------ PAGE TEXT ------

30 May 2005, 13:19
Unsettled conflict yields more victims
A skirmish between Georgian police officers and South Ossetian military men occurred at about 7.00 pm on 29 May near the Georgian village of Kurta (near the motorway between Tskhinvali and Java). As a result, three Ossetian servicemen were killed: Murat Kochiyev, Guram Jagayev and Ludwig Biazrov, Caucasian Knot was told at the headquarters of the peacekeeping contingent in the conflict area. The fourth serviceman, Anatoly Kochiyev, wounded a Georgian policeman, Roland Hetagashvili, who died later. Anatoly Kochiyev also died afterwards in the republican hospital. Another two Georgian policemen were wounded.
A major conflict has so far been prevented and the parties have agreed on a joint investigation into the incident. They disagree as to the causes of what happened though. Thus, Georgian authorities say the Ossetian servicemen were drunk and failed to stop their car at a Georgian post to pass a regular document check procedure. At a next post they allegedly opened fire and killed one Georgian policeman, after which fire on them was opened in response.
In South Ossetia, there is another version of the incident: the Ossetian military men were not drunk, but were driving quietly and did not bother anyone when fire was opened on them, NTV says. All this allegedly happened in an area where no police posts at all should be stationed.

------ GIVEN RECORDS ------

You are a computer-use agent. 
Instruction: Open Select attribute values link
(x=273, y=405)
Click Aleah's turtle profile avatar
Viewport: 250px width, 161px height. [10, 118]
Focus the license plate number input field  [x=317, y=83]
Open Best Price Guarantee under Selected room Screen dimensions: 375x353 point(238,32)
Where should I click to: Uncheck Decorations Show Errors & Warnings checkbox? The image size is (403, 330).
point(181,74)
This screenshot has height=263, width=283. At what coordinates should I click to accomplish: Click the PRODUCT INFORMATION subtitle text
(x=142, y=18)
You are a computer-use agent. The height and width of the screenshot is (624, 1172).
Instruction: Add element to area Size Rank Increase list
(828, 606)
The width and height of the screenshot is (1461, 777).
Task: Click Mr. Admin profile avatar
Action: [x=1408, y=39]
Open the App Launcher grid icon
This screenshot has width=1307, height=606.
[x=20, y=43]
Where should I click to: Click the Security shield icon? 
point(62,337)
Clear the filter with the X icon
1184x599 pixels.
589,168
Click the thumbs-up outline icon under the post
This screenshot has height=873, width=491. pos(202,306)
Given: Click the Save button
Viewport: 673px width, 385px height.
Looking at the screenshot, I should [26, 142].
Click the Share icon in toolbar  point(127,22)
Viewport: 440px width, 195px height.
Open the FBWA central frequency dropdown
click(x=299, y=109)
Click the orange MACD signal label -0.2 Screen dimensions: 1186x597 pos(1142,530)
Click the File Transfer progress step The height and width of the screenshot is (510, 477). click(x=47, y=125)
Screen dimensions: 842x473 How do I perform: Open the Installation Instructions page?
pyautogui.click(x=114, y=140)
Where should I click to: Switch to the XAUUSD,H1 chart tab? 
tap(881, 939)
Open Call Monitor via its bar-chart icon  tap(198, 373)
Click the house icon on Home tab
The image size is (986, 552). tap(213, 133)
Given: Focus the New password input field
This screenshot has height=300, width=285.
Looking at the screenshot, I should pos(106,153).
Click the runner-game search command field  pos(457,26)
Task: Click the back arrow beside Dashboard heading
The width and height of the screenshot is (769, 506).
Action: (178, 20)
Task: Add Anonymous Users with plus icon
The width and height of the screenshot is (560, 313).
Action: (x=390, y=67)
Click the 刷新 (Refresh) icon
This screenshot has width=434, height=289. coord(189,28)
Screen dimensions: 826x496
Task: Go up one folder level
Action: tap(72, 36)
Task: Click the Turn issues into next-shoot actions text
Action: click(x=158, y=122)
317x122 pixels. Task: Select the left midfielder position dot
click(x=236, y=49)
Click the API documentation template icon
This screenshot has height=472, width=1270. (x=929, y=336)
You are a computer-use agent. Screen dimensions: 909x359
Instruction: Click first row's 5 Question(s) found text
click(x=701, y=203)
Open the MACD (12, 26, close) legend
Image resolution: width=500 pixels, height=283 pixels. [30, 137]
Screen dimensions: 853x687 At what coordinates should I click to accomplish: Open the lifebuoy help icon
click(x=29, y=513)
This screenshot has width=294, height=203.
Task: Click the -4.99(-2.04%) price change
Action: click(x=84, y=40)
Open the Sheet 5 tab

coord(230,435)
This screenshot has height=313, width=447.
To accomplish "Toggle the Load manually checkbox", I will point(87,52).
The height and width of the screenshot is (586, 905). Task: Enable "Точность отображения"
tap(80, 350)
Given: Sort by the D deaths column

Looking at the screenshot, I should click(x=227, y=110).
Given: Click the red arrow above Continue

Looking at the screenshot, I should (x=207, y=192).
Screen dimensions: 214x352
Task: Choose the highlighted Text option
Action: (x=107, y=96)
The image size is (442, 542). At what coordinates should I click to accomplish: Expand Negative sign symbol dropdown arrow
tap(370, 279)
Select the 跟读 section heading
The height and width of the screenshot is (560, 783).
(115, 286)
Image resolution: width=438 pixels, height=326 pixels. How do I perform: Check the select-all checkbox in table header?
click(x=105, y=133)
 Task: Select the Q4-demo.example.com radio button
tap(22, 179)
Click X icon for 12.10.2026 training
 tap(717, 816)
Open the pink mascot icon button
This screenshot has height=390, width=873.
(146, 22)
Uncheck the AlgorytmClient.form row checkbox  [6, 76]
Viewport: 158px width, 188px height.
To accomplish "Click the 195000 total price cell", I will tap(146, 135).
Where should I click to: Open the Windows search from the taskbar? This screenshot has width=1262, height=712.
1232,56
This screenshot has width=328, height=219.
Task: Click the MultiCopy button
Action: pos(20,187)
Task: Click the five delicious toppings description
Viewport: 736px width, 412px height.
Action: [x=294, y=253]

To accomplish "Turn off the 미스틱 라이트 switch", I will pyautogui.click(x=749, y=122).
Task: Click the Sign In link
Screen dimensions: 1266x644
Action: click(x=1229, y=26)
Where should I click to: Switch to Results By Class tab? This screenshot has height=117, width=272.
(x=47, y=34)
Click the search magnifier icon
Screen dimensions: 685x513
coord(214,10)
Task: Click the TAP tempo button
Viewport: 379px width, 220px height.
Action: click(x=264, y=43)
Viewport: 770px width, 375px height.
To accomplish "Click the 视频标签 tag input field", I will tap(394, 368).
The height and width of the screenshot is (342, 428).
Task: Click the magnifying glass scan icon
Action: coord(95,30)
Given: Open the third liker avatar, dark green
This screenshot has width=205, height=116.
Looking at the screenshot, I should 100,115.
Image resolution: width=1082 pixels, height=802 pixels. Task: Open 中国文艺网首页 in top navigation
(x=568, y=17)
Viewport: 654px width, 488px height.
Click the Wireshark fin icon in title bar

------

REQUIREMENT 1 →
Name every person the news report about the skirmish near Kurta says died as a result of the incident.
REQUIREMENT 2 →
According to the news report about the skirmish near Kurta, when did the clash take place?
REQUIREMENT 3 →
Take the news report about the skirmish near Kurta further, starting after its last sentence.

EXERCISE ANSWER 1 →
Murat Kochiyev, Guram Jagayev, Ludwig Biazrov, Roland Hetagashvili, Anatoly Kochiyev

EXERCISE ANSWER 2 →
At about 7.00 pm on 29 May.

EXERCISE ANSWER 3 →
The bodies of the killed servicemen are currently in a Georgian-controlled hospital and the Georgian party refuses to turn them up for a post-mortem examination. The press service of the South Ossetian Defence Ministry has already made a statement in which it views the incident as a provocation on the Georgian part. In doing so, the Ossetian party indicates there are no witnesses for the Ossetian part left, while Georgia's law enforcement agencies are concealing the true content of the incident. South Ossetian Defence Minister Anatoly Barankevich says he has asked for permission to talk to the wounded Georgian policemen, but was told they had "gone home."
"This crime is another provocation of the Georgian party. Such crimes are committed, as a rule, on the threshold of meetings of the Joint Control Commission on the settlement of the Georgian-Ossetian conflict and pursue the goal of disruption of the negotiation process. The Georgian party has rudely violated the previously concluded JCC agreements on free movement in the conflict area," says the release of the press service of the South Ossetian Defence and Emergencies Ministry.